--- BEGIN ---
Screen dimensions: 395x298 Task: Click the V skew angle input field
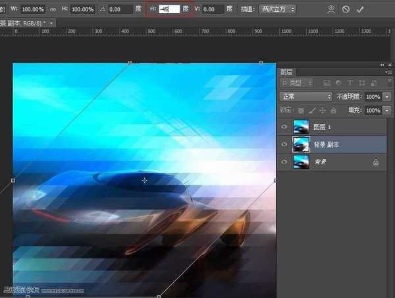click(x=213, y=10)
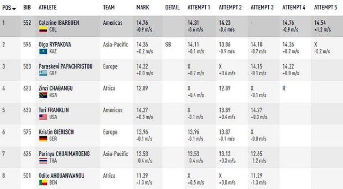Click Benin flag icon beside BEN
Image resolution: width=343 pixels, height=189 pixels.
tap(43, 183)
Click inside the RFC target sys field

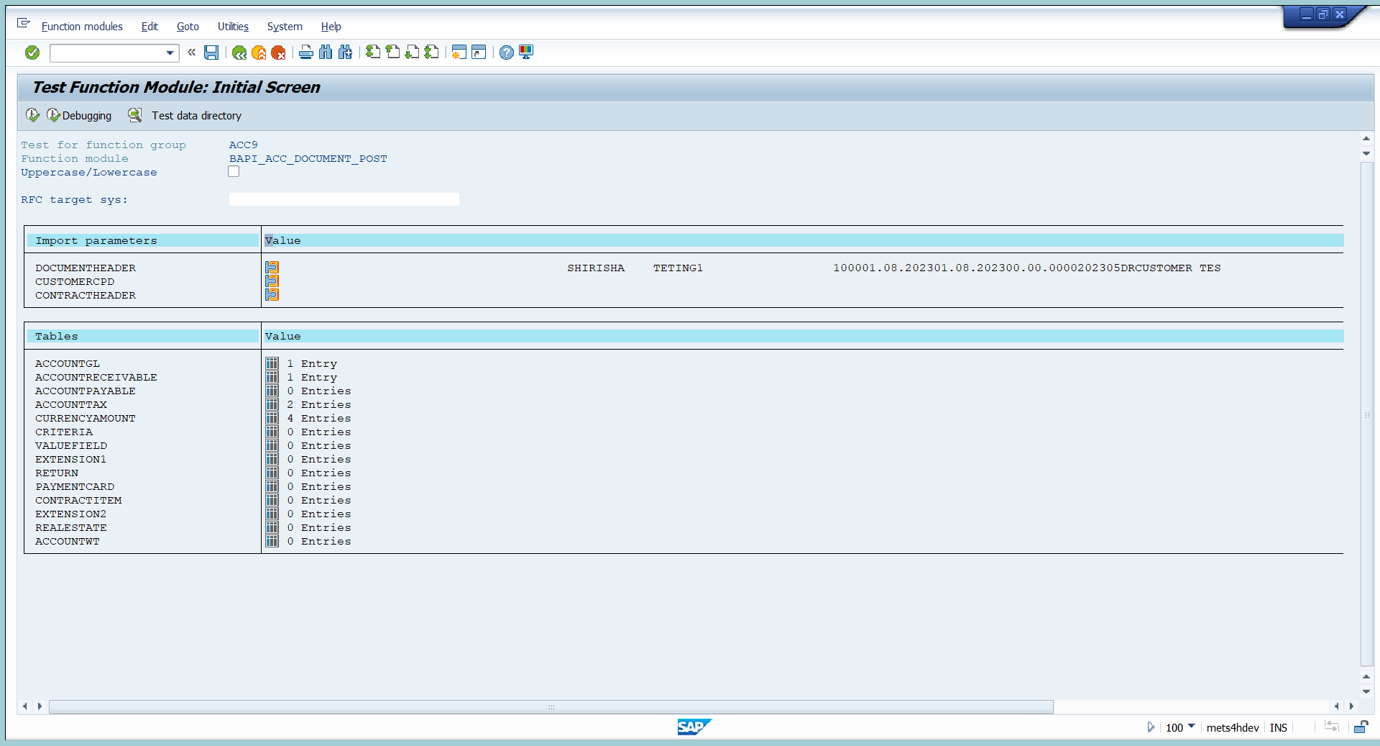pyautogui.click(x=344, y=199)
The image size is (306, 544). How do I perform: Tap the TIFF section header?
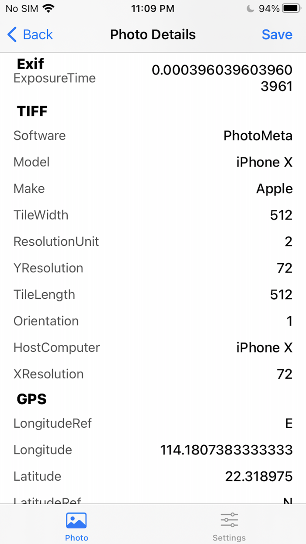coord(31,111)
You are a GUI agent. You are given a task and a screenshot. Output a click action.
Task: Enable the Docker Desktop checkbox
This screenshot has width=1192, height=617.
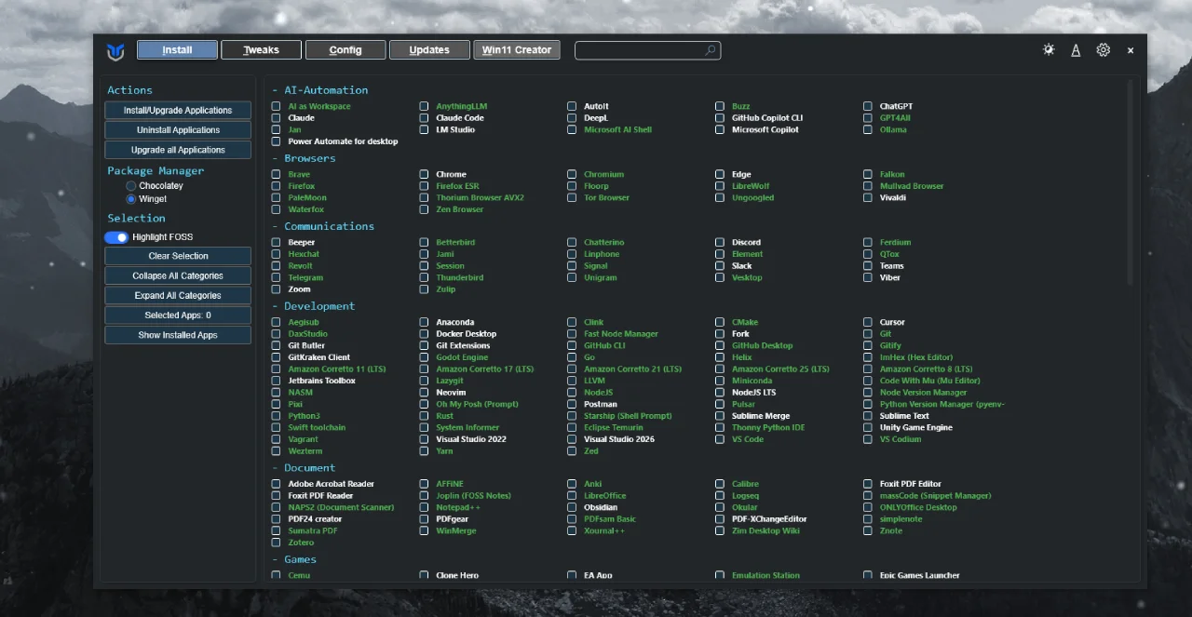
--- END ---
How many lines of the records above contain the string "width"? Reply with the number alone.

2